Extended Data Fig. 2: Single qubit metrics.

a,b, Spin relaxation of qubit 1 (a) and 2 (b) spin up to the ground state \(| \downarrow \downarrow \rangle \). Curves are fitted to an exponential decay resulting in a relaxation time of T_1,Q1 = 2.4(2) s (a = 0.999, b = 0.847) and T_1,Q2 = 6.3(6) s (a = 0.989, b = 1.183), respectively.

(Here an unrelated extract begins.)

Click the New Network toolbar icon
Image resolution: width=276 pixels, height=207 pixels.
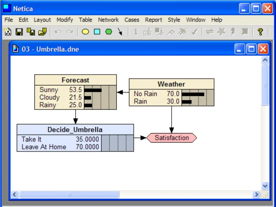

For long wait times, the pure \(| \downarrow \downarrow \rangle \) state decays to its thermal equilibrium following the Fermi-Dirac distribution at finite temperatures. c,d, Ramsey experiment for qubit 1 (c) and 2 (d) fitted to a sinusoidal exponential decay resulting in a coherence time of \({T}_{2,{\rm{Q}}1}^{* }=30.2(6)\,{\rm{\mu }}{\rm{s}}\) (a = −0.498, f_det = 95 kHz, b = 1.874, c = 0.498) and \({T}_{2,{\rm{Q}}2}^{* }=29.1(6)\,{\rm{\mu }}{\rm{s}}\) (a = −0.488, f_det = 102 kHz, b = 1.884, c = 0.499), respectively. The oscillation is induced by a phase shift corresponding to a 100 kHz detuning. Every data point is averaged for 1,000 repeats, each integrating the readout signal for t_int = 100 μs. We use real-time Larmor frequency feedback between repeats using the protocol described in ref. ³⁹. e,f, Hahn echo experiment for qubit 1 (e) and 2 (f) fitted to an exponential decay resulting in a coherence time of \({T}_{2,{\rm{Q}}1}^{{\rm{Hahn}}}=445(6)\,{\rm{\mu }}{\rm{s}}\) (a = 0.931, b = 1.263, c = 0.035) and \({T}_{2,{\rm{Q}}2}^{{\rm{Hahn}}}=803(6)\,{\rm{\mu }}{\rm{s}}\) (a = 0.908, b = 3.125, c = 0.040), respectively. We measure all six single qubit projections and fit the state purity γ_state. Error bars represent the 95% confidence level.